The uptick this year in public markets did provide some relief, boosting asset valuations and increasing investor confidence in private equity and other asset classes, but the impact of the financial crisis has nonetheless had a profound impact on the investor community.
According to Tim Friedman, head of communications for Preqin, "Although the recovery in the public markets and adjustment in private equity fund valuations has alleviated the denominator effect that many investors were suffering from at the start of 2009, we are finding that many backers of private equity funds have fundamentally altered their attitudes toward the asset class."
The pressure on the private equity sector as a whole hasn't fundamentally changed its composition. Buyout funds continued to lead the sector in 2009, with 84 of them raising $102 billion. Meanwhile, 170 venture funds picked up $27 billion, and 96 real estate funds were able to raise $41 billion. In the fourth quarter of last year, 13 buyout funds close with an aggregate $14 billion, while 24 venture funds closed with $24 billion in capital. Seventeen real estate funds closed with $7 billion.
Likewise, regional breakdowns remained consistent with previous years, in that funds focused on North America raised the most capital, followed by Europe, then Asia, and then the rest of the world. The 228 funds targeting investments in North America attracted $145 billion last year. The 136 funds focusing on Europe raised $74 billion. While the 118 targeting investments in Asia and the rest of the world raised $27 billion. For the fourth quarter, funds focused on North America raised $19 billion, with $11 billion for Europe and $5 billion for Asia and the rest of the world.
Examining Portfolios More Closely
The pressure on both fund-raising and returns last year made it more difficult for private equity funds achieve final closes. On average, it took more than 18 months for a fund to close in 2009, up 50% from the 12 months it took in 2007. Investors are examining their portfolios more closely before making investments and taking much more time to consider new opportunities before deploying their capital.
Says Friedman: "Negotiating terms and conditions has become more of a key concern, and we are seeing a trend away from the bigger mega-buyout funds toward more of a focus on smaller midmarket and regionally focused vehicles."
Though 2009 was quiet for the private equity fund business, there is some hope for this year. Preqin puts the number of investors making new private equity commitments this year at 60%, with the rest not making any new moves. But expectations are changing based on last year's experience.
Better Exit Strategies Needed
Friedman observes: "Although investors are in a much clearer position now than at the start of 2009, the chances of a return to the fund-raising levels seen in 2007 and 2008 are very slim." The fact that fund distributions were leaner in 2009 means investors won't have as much capital as usual to put to work in the private equity market. So, Friedman notes, "Although the majority of investors will be active in 2010, it will be at a lesser rate than in recent years."

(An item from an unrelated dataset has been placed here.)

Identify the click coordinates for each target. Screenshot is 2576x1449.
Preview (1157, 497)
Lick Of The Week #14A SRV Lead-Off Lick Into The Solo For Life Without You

For the private equity market to recovery fully, the market for exits will need to bounce back. After all, this is what's needed to free capital already invested, and the availability of a way out will make it easier for investors to put money in. Not until private equity investors can have confidence in their exit strategies, Friedman says, "will we see annual private equity fund raising attaining $500 billion-plus levels once again."